-------- EXCERPTED RECORDS --------
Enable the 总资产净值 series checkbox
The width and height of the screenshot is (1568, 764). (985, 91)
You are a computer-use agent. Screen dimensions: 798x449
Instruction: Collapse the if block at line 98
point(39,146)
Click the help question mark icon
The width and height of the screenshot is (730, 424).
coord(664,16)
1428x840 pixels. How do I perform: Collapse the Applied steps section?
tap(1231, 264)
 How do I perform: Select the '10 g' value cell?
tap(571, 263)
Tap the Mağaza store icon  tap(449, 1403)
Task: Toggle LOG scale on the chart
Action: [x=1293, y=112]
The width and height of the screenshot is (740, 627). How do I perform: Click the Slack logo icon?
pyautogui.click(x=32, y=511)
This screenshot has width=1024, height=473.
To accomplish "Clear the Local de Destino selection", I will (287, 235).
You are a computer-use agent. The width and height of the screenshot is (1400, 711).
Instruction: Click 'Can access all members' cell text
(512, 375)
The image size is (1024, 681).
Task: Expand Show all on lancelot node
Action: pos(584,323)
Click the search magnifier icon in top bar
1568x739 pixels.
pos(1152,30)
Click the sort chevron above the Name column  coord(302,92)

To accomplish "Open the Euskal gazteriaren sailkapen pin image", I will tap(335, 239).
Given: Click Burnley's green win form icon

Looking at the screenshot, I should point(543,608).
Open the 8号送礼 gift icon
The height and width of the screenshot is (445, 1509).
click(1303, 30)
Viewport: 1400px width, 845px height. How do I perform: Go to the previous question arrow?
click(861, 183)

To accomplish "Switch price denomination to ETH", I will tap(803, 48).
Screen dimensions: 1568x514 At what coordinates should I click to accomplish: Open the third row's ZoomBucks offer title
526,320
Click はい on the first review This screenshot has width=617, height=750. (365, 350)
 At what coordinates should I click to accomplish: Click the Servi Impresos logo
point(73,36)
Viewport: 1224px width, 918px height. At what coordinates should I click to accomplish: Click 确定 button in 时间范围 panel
--------
■ **INSTRUCTION**:
Duplicate the lines of the records that run from the line containing "You are a computer-use agent. Screen" through the line containing "will tap(803, 48).", both included. Begin at the line that has "You are a computer-use agent. Screen"; stop after "will tap(803, 48).".

■ **PROBLEM SOLUTION**:
You are a computer-use agent. Screen dimensions: 798x449
Instruction: Collapse the if block at line 98
point(39,146)
Click the help question mark icon
The width and height of the screenshot is (730, 424).
coord(664,16)
1428x840 pixels. How do I perform: Collapse the Applied steps section?
tap(1231, 264)
 How do I perform: Select the '10 g' value cell?
tap(571, 263)
Tap the Mağaza store icon  tap(449, 1403)
Task: Toggle LOG scale on the chart
Action: [x=1293, y=112]
The width and height of the screenshot is (740, 627). How do I perform: Click the Slack logo icon?
pyautogui.click(x=32, y=511)
This screenshot has width=1024, height=473.
To accomplish "Clear the Local de Destino selection", I will (287, 235).
You are a computer-use agent. The width and height of the screenshot is (1400, 711).
Instruction: Click 'Can access all members' cell text
(512, 375)
The image size is (1024, 681).
Task: Expand Show all on lancelot node
Action: pos(584,323)
Click the search magnifier icon in top bar
1568x739 pixels.
pos(1152,30)
Click the sort chevron above the Name column  coord(302,92)

To accomplish "Open the Euskal gazteriaren sailkapen pin image", I will tap(335, 239).
Given: Click Burnley's green win form icon

Looking at the screenshot, I should point(543,608).
Open the 8号送礼 gift icon
The height and width of the screenshot is (445, 1509).
click(1303, 30)
Viewport: 1400px width, 845px height. How do I perform: Go to the previous question arrow?
click(861, 183)

To accomplish "Switch price denomination to ETH", I will tap(803, 48).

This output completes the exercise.